American, born 1970
In narrative photographs, Amy Stein captures uncommon views of life that explore the complex and often ambiguous relationship between individuals and their environment.
Informed by actual newspaper accounts and oral histories, Domesticated explores the complex and paradoxical relationships that form between people and wild animals as urban sprawl increasingly spills into space previously only inhabited by wildlife. The behavior of each are modified in these encounters and a new natural history is created. As Stein states in her artist statement, “We at once seek connection with the mystery and freedom of the natural world, yet we continually strive to tame the wild around us and compulsively control the wild within our own nature.”

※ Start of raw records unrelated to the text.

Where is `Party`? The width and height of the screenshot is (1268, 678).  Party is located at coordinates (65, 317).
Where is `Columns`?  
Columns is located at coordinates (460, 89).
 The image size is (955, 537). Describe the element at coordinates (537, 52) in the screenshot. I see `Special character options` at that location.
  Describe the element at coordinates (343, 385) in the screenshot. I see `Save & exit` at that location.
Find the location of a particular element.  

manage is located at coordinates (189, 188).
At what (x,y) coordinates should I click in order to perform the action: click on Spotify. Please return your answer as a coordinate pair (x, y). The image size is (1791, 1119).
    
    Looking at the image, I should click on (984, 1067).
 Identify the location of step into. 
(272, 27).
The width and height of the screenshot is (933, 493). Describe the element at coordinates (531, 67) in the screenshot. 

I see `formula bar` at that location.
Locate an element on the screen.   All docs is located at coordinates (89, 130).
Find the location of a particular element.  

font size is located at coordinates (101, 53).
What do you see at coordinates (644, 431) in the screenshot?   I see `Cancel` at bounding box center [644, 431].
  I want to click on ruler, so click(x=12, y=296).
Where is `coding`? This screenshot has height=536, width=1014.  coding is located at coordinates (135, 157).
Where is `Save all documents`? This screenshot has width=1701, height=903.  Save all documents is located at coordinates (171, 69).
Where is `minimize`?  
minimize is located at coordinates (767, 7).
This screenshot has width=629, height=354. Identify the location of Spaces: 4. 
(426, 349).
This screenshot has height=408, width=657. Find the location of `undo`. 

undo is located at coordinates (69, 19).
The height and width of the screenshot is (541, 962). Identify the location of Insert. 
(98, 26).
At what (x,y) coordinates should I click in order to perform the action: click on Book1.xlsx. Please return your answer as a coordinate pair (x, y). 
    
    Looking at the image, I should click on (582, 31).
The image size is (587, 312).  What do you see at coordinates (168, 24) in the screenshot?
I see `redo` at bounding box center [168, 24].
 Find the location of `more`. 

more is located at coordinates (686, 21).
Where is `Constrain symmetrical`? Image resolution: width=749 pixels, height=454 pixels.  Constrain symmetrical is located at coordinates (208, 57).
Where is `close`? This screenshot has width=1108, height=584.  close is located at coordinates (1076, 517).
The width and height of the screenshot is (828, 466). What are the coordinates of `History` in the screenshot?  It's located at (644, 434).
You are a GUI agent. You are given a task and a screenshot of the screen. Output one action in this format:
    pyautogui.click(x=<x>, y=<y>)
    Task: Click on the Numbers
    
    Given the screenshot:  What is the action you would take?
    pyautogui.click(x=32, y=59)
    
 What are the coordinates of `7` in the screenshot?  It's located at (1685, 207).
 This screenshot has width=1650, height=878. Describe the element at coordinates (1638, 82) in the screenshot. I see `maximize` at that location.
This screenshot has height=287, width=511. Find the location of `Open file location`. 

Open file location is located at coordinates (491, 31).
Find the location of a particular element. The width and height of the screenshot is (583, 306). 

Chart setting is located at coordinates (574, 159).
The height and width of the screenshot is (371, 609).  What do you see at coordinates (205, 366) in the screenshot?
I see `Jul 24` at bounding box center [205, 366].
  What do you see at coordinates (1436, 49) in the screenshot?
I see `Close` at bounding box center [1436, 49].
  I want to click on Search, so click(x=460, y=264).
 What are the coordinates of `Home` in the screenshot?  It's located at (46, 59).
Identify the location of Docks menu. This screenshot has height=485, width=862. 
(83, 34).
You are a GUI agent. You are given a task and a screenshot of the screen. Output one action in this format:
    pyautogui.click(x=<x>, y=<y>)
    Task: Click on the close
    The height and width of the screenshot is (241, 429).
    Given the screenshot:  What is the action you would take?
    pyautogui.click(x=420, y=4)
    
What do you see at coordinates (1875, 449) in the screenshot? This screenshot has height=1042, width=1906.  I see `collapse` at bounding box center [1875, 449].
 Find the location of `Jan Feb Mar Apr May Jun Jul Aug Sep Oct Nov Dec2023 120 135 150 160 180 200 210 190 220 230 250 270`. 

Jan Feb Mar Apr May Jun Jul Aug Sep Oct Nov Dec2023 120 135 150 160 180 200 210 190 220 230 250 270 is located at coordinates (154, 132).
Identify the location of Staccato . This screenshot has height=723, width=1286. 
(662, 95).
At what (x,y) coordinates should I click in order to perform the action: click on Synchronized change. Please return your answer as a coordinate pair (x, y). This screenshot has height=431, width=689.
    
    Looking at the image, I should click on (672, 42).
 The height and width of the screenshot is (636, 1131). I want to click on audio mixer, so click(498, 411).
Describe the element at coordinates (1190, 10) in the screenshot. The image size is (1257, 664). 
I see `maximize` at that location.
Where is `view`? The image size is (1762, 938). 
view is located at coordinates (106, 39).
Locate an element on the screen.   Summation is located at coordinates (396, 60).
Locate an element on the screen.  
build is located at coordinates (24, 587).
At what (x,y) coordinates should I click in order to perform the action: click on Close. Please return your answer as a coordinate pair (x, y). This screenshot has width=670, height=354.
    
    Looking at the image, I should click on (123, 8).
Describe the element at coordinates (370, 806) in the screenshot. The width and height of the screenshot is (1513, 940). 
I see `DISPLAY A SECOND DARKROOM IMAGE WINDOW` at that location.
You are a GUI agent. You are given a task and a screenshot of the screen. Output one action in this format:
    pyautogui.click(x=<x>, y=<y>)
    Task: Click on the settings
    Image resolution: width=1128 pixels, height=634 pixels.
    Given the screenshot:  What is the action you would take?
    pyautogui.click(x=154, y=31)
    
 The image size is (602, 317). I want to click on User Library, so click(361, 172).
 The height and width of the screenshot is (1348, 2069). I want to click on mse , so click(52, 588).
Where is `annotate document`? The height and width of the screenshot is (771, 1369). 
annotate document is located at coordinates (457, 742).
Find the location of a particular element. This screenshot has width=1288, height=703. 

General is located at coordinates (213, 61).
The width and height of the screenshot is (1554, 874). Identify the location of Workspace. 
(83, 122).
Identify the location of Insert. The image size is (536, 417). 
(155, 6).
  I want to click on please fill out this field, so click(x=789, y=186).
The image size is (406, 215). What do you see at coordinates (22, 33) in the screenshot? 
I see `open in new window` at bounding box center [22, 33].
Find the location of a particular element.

Halloween in Harlem, inspired by Helen Levitt’s portraits of children, shows the make-believe of childhood played out against the bustling and gritty New York neighborhood of Harlem. As the children live in their fantasy worlds, taking part in familiar rituals that define growing up in America, they play the parts of superheroes and animals; vibrant and colorful costumes contrast with the gray rectilinearity of the city. Along busy avenues and graffiti-covered streets, they frolic and collect candy from the many liquor marts, dollar stores, and check cashing places.
In 2006, Stein was a winner of the Saatchi Gallery/Guardian Prize for her Domesticated series. In 2007, she was named one of the top fifteen emerging photographers in the world by American Photo magazine. She won the Critical Mass Book Award, as well as Best Photography Book honors at the New York Photo Awards for her monograph, Domesticated, published in 2008 by Photolucida. Her work has been acquired by many private and public collections including the Museum of Contemporary Photography in Chicago, the Nevada Museum of Art, George Eastman House, the San Jose Museum of Art, and the Philadelphia Museum of Art. Stein was raised in Washington, DC, and Karachi, Pakistan. Currently, she lives in Los Angeles and teaches photography at Cal State Long Beach.